4頭の馬を抽出(選別)したのも境界性の設定だ。ここで境界性の設定は差別する事だと明確に理解できるようになる。宗教はフラクタル構造だが、排他的で選民思想を持つ宗教もある。それでもフラクタル構造である理由は、信じない者は存在してはならないからだ。フラクタル構造においては、フラクタル構造を障害する不確実性は存在してはならないのである。
つまりフラクタル構造化とは二つの形態がある。一つはフラクタル構造に同化して(同化されて)接続する事(接続される事)。一つは、完全に排除する事だ。完全フラクタル構造を目指す思想や宗教または集団や国家は弊害であり、人間の性質を逸脱している。このため、むしろ逆説的に、不確実性によって排除される宿命にある。なぜか? 不確実性は物質性ではなく、世界に充溢しているからだ。その証拠に、人は簡単にウィルスにり患し、時には死に至る。我々はウィルスを未だに克服できないし、今後もできないだろう。
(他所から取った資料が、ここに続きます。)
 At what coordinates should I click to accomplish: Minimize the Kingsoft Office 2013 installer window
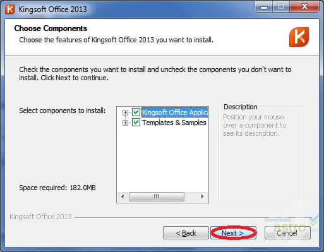(x=264, y=7)
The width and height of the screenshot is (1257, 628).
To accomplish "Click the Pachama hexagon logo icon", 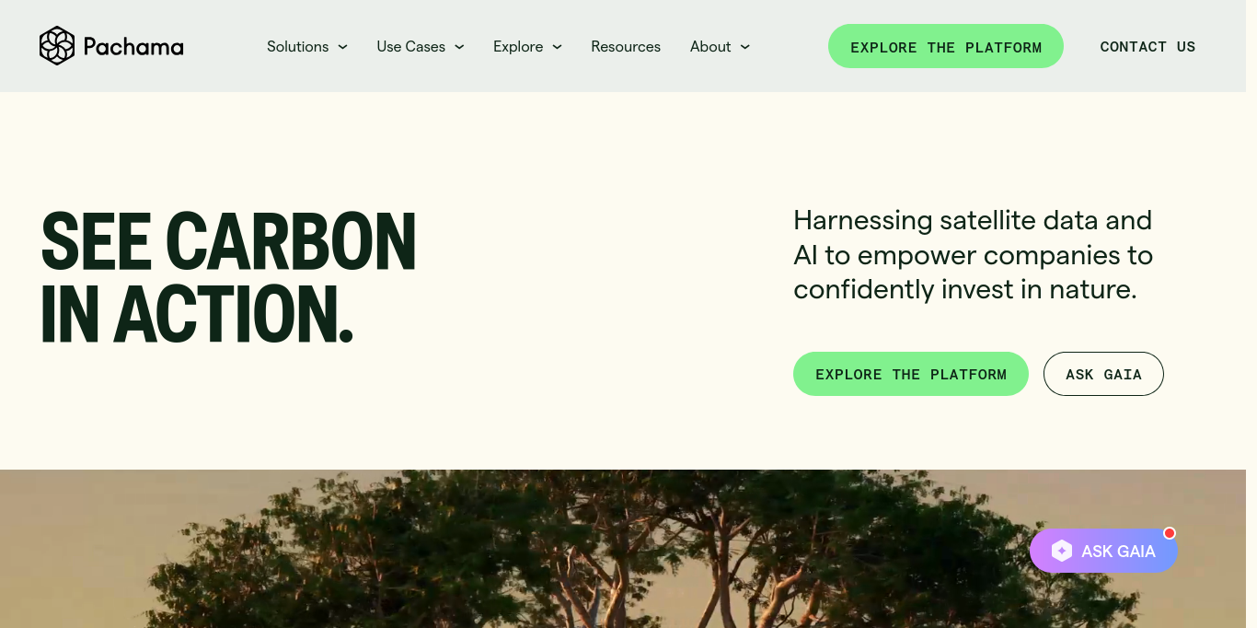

ベクトル性とは、再構造化のために(到達予定地点は完全フラクタル構造化)、境界性を除去する指向性であり、境界性の除去には二通りあるという事だ。ベクトル性は生物的合理性即ち欲望と、その分化形である合理性に、偏向させる。対峙するのは不確実性である。合理性は、不確実性との合致点でも成立し得るのであり、それは明文化された道徳に表れる。しかし、合理性と道徳は同一ではない。